#### What is being asked:
Please pull out every line of the records below that contains the string "column". Case counts, so a match must have the same capitalization.

— Start Given data —

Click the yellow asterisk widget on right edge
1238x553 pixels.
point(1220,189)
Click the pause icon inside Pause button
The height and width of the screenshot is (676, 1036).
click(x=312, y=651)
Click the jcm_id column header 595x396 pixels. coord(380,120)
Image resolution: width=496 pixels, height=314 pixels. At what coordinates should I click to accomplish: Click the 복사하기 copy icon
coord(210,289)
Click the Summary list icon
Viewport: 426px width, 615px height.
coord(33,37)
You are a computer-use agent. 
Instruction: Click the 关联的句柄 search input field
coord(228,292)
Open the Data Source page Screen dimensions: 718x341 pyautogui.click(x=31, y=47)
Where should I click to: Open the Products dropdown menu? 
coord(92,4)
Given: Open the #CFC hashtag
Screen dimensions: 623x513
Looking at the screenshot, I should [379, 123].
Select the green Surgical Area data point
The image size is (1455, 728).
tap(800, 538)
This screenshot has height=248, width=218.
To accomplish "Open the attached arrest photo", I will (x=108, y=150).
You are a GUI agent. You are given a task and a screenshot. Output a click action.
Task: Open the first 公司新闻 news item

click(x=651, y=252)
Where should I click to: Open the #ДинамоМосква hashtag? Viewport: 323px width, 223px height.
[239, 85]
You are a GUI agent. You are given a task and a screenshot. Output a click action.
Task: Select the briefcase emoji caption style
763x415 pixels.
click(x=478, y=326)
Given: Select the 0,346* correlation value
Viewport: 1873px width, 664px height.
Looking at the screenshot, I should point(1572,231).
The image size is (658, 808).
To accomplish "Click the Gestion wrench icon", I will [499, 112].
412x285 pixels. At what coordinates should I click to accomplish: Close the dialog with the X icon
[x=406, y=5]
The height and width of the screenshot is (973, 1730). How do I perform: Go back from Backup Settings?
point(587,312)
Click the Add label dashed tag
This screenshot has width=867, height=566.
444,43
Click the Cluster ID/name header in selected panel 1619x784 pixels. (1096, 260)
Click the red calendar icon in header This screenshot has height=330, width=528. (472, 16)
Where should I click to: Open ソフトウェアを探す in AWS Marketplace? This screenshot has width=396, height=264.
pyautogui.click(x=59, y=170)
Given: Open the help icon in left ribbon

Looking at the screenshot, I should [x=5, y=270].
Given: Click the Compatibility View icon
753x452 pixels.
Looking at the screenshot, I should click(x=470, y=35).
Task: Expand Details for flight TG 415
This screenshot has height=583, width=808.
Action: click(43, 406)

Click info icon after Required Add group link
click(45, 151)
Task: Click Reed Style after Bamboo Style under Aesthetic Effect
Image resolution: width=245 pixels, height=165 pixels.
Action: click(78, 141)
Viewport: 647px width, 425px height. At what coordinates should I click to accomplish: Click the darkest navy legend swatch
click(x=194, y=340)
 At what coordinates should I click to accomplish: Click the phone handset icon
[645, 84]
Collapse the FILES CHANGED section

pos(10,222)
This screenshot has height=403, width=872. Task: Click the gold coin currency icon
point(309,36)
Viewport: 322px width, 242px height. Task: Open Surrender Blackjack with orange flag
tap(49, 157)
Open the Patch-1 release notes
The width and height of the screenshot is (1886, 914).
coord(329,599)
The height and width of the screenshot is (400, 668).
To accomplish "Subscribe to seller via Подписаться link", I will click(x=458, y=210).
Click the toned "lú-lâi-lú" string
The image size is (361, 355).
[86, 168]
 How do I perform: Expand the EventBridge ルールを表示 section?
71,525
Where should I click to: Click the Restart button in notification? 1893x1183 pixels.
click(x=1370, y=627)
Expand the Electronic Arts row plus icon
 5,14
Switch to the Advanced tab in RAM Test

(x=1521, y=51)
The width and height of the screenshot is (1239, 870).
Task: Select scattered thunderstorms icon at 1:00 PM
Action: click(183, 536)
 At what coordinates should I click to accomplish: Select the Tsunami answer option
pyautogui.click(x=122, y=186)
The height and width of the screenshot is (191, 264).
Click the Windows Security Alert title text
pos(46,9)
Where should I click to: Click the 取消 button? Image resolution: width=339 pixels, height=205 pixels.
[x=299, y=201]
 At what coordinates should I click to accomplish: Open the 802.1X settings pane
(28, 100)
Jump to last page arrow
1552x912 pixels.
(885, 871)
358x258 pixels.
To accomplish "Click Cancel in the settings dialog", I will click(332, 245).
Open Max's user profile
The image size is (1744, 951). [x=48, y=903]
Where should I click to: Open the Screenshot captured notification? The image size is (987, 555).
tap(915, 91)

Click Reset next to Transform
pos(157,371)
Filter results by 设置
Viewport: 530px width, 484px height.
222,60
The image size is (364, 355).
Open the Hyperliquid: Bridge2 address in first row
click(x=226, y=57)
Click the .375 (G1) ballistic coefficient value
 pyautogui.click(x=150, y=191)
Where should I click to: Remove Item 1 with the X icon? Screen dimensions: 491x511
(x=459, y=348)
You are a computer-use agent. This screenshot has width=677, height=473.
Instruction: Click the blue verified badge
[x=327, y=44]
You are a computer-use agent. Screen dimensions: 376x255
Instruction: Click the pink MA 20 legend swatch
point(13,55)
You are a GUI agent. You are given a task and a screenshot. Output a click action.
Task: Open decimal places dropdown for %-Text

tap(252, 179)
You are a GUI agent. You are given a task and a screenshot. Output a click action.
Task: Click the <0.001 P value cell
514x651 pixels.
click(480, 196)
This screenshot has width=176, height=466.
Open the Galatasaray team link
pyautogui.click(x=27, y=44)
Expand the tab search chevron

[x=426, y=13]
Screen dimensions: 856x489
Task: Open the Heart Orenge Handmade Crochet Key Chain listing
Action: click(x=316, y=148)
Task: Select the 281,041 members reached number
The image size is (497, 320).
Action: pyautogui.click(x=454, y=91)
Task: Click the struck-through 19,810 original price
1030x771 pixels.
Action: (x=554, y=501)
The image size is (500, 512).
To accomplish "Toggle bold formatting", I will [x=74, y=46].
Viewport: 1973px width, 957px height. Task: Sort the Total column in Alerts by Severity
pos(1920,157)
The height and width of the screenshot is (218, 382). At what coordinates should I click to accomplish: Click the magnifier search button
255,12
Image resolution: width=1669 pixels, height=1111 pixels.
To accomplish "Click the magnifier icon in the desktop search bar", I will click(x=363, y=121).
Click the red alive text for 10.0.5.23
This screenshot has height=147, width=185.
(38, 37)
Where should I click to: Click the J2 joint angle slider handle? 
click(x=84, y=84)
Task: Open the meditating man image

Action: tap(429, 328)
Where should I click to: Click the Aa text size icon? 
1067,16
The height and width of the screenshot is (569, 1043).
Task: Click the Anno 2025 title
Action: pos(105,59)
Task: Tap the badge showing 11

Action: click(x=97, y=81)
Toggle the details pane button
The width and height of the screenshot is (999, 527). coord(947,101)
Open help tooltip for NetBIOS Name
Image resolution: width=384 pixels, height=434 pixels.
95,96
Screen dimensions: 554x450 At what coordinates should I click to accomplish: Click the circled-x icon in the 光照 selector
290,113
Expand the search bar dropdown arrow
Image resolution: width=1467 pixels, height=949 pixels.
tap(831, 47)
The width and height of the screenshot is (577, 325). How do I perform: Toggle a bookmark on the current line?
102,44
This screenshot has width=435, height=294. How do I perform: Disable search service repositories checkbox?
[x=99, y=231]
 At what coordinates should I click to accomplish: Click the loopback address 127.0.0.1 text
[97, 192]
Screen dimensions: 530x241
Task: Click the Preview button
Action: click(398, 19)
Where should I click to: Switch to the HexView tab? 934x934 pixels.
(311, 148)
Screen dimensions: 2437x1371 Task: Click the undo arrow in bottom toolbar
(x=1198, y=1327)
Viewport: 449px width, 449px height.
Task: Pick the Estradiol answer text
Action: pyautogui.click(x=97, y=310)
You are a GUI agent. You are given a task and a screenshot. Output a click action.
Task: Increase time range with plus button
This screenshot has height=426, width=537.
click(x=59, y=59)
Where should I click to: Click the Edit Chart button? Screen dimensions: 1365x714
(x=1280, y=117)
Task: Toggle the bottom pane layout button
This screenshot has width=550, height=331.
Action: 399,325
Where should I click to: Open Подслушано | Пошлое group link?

— End Given data —

#### Result below:
Click the jcm_id column header 595x396 pixels. coord(380,120)
Viewport: 1973px width, 957px height. Task: Sort the Total column in Alerts by Severity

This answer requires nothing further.